> **Aim of the task**
Rewrite the lines starting with the line that contains "The height and" and going on through the line that contains "battery-icon: 5 is", with "screenshot" changed to "image" and everything else the same. Leave the pictures out of your answer.

> **Supplied information**
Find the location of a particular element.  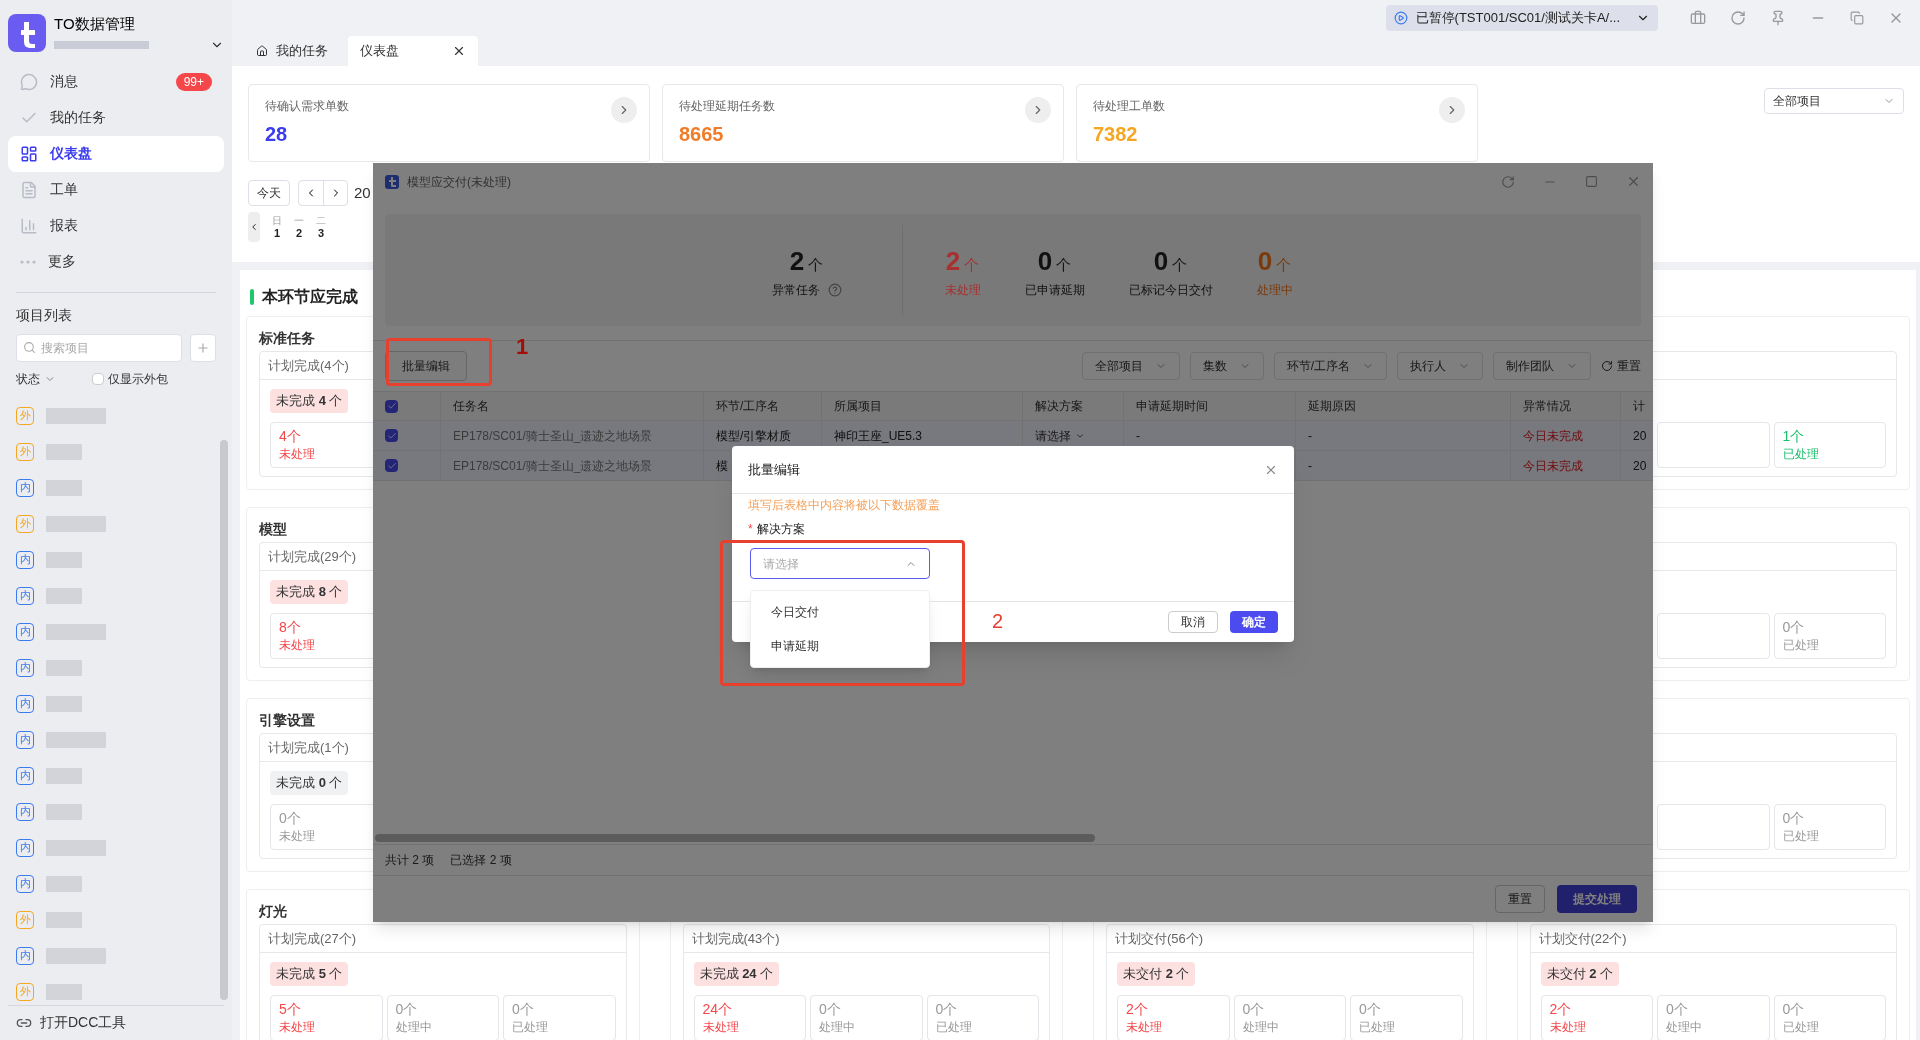

scroll-left-button is located at coordinates (254, 227).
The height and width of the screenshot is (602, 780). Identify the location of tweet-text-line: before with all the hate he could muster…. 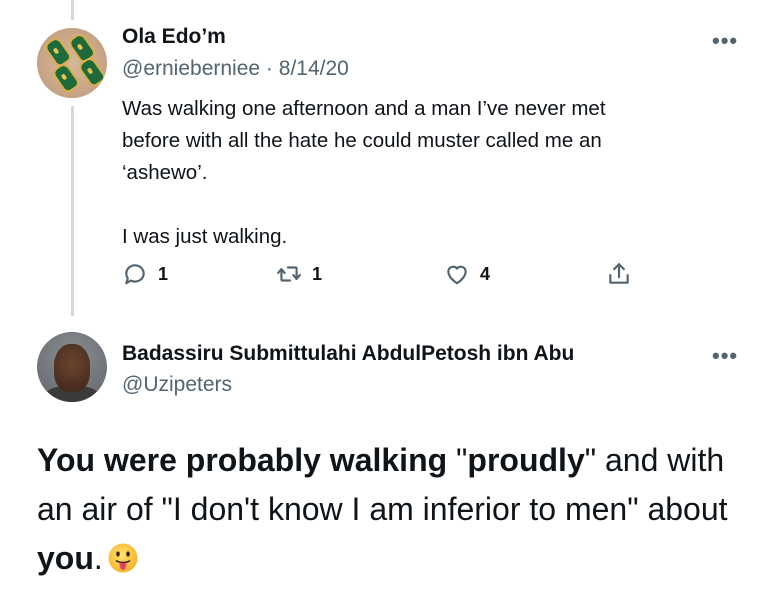
(362, 140).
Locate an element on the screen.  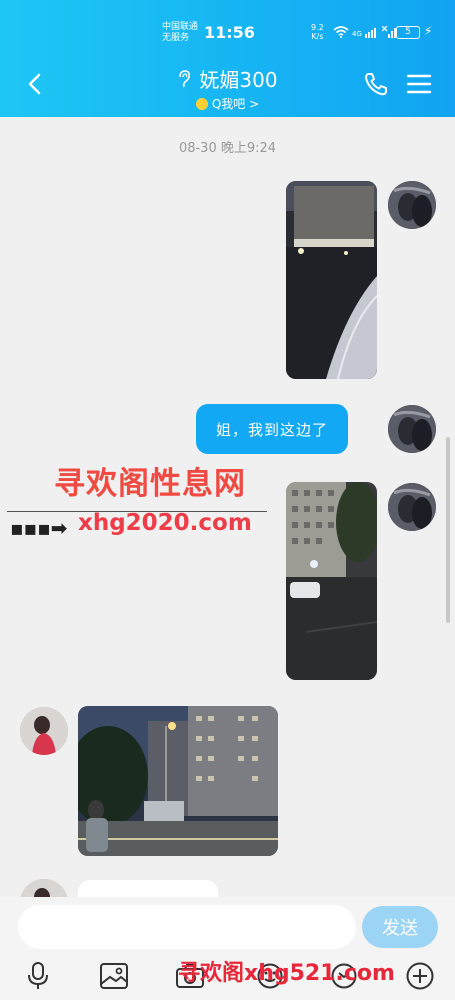
battery-icon: 5 is located at coordinates (408, 32).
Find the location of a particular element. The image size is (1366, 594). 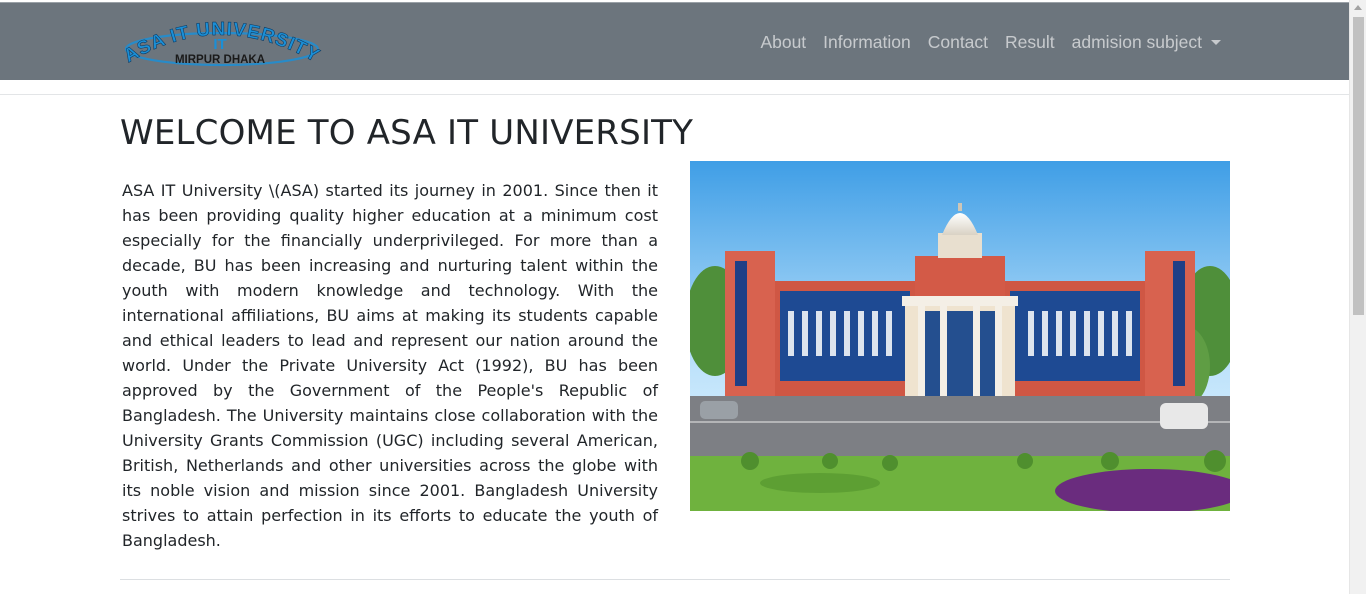

header-divider is located at coordinates (674, 94).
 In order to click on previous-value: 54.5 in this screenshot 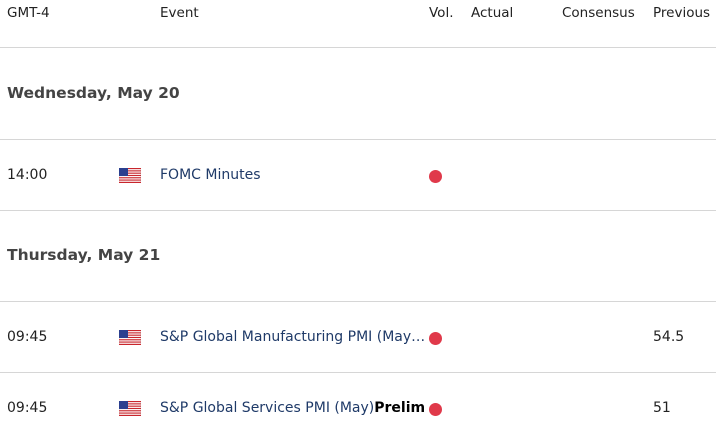, I will do `click(669, 337)`.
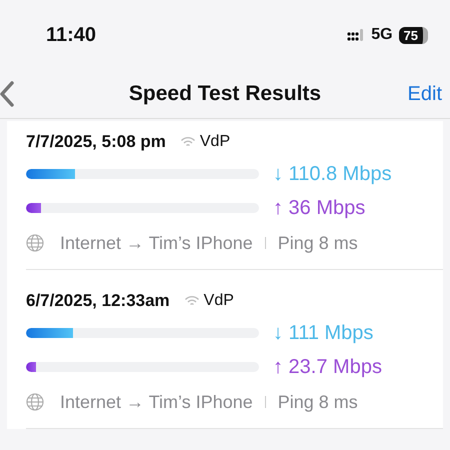 The image size is (450, 450). I want to click on edit-button: Edit, so click(425, 94).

> **Expected answer**
The height and width of the image is (602, 780). Identify the location of tweet-text-line: before with all the hate he could muster…. 
(362, 140).
Locate an element on the screen.  
battery-icon: 5 is located at coordinates (408, 32).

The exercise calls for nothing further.